§ **Your task**
Look through the listing below and report the lines that have the word "Viewport" in them.
[Opening Input data section]
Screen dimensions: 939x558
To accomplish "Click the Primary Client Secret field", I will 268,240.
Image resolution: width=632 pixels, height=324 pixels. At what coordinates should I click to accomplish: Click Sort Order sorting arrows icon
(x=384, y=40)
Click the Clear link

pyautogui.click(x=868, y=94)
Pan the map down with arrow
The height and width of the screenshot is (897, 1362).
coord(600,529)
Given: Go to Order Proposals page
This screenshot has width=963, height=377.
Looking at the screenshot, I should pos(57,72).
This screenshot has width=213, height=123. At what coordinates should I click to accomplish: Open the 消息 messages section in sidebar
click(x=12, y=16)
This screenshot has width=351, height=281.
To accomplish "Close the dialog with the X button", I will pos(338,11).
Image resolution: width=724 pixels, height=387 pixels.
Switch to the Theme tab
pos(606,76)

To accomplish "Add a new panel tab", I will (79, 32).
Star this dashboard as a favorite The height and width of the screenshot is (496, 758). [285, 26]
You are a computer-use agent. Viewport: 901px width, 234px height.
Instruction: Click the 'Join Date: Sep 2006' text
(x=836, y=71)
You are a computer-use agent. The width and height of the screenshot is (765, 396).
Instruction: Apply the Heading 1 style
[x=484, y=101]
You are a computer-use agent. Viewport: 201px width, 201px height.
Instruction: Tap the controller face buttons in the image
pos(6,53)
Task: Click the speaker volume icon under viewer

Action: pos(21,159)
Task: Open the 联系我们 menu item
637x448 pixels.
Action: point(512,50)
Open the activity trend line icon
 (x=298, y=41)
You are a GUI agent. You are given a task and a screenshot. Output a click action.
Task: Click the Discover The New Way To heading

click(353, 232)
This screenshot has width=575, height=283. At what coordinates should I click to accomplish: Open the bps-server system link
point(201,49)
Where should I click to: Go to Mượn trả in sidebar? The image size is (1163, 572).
[Closing Input data section]
§ **Your solution**
You are a computer-use agent. Viewport: 901px width, 234px height.
You are a computer-use agent. Viewport: 201px width, 201px height.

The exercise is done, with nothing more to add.